Peretti having moved on to grander projects, the stage storyteller Mike Daisey picked up the baton, delivering a riveting monologue, “The Agony and Ecstasy of Steve Jobs”. It was about Daisey’s heroic unmasking of appalling working conditions in the Chinese factories that make iPads. It made compelling radio when This American Life aired it in 2012. It was even more compelling when This American Life retracted the episode shortly afterwards. Ira Glass, the show’s host, wrote: “Daisey lied to me.”

Economics, of course, offers a less click-worthy perspective. We shouldn’t be surprised if people making sneakers and iPads are paid badly to do tough, hazardous work, because they live in countries where such work is everywhere. And since people are moving away from grinding and precarious rural poverty to work in these grim factories, perhaps they see them as an improvement? The pithiest account of this view comes from the great 20th-century Cambridge economist Joan Robinson: “The misery of being exploited by capitalists is nothing compared to the misery of not being exploited at all.

That’s Tim Harford in the FT, beginning his discussion of my sweatshops study with Stefan Dercon. In case FT is gated, I’ve got a short results summary and of course an academic paper.

The short answer: young people are using these jobs as fallback positions when their better but less formal opportunities don’t work out. But these jobs carried big health risks, so much so that for every month in a job, 1 in 100 complained about a serious health problem, even months after most had quit the unpleasant work.

7 thoughts on “Sweatshops probably do not have the effect on workers you think they have

  1. I’ve been to many “sweat-shops”. The last time I was in China, I visited one of the sweat shops where Ty beanie babies were being made. A girl working the line got a phone call informing her that her husband had fallen off of a building during construction. I already knew that the factory jobs could change a family’s life, but hearing about the danger of construction (or rather being reminded as I myself have seen a Chinese factory worker fall off of a building) compared to the factory, really put it into perspective. We can’t compare our 1st world working standards to the 3rd world. We just can’t.

  2. It is the same process we saw in England during the early years of the Industrial Revolution. People only went into the factories as a last resort. In the factory I work with in Kenya nearly every worker expresses to me a desire to do something else. Some even have college degrees.
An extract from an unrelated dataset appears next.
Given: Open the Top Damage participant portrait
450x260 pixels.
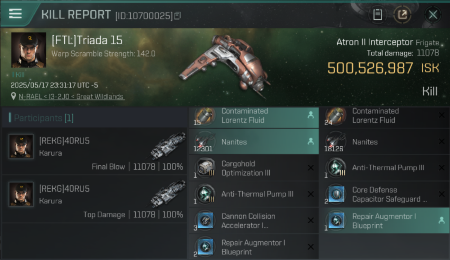Looking at the screenshot, I should [x=21, y=194].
But that something else remains elusive so they take the best of what they can get.

  3. This is not a terribly helpful way to frame the discussion. Do low-wage industrial jobs have to entail choosing the possibility of serious health problems for workers?

    The choice does not have to be between dangerous work or no work at all. The choice is to what extent manufacturers are willing to accept dents in profits to provide minimum health and safety standards in their factories, or those of subcontractors. There’s still a great deal of room for Western nations to penalize companies which violate those standards.
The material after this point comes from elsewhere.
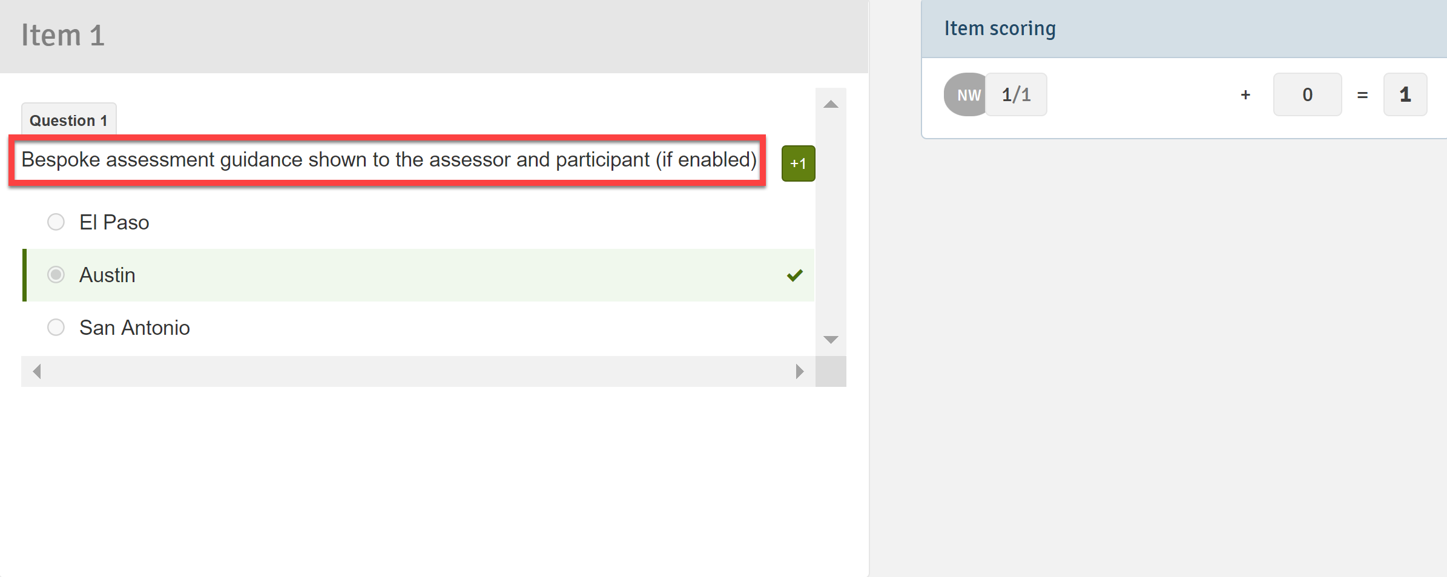
Task: Select the El Paso radio button
Action: (56, 222)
  4. Just wondering if you looked into the effects of a consistent sweatshop salary on personal/family health and ability to afford healthcare (hospital visits, cash to purchase medicines, changes in diet/nutrition, better drinking water).

    If so was the negative health effect from working in poor conditions offset by the reliable income gain and ability to access marginally better healthcare for an individual and their family?
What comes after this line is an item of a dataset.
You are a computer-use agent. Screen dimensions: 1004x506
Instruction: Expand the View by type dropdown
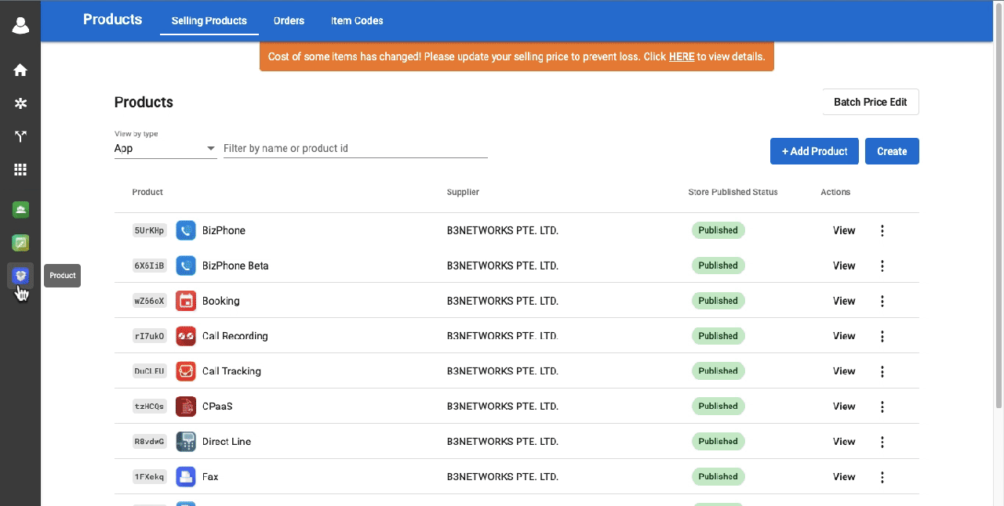click(x=166, y=148)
  5. Your findings are very interesting, but in light of ongoing discussions about external validity, I think it would be better if you reported the findings you actually made in your specific context, and allow it to the reader to judge external validity.

    In that case, your punchline would have been:

    “The short answer: young people [in these five Ethiopian factories that we were studying] are using these [entry-level] jobs as fallback positions when their better but less formal opportunities don’t work out.”

    Once you frame it in the local context, it is still an interesting result, but draws attention to external validity. In particular, it would make me wary of using the title of your post, which suggests a general equilibrium interpretation to your results, which you correctly acknowledge in your paper is not possible (and which according to Econ 101-logic actually should be the only effect of sweatshops).

  6. That’s not really true. Let’s take china as an example. One product isn’t manufactured in just one factory. Factories are rather small, and a single product could involve quite a few factories. Chinese liaisons will not take the American manufacturing company to these real factories. They will take them to a clean, modern looking factory front that represents the other factories. American manufacturers rarely see their real factories. In order to actually police their factories, it would take a lot of work. Let’s assume that a manufacturer did in fact go to china, check up on all their factories and insist that they have American standard health codes and work procedures. This particular manufacturer’s prices would go up high enough to the point where another company could decide to make an exact copy of their product for significantly cheaper because they wouldn’t spend money on the the regulations that our fictional American manufacturer did. The price point of the real product would not be able to compete with the fakes.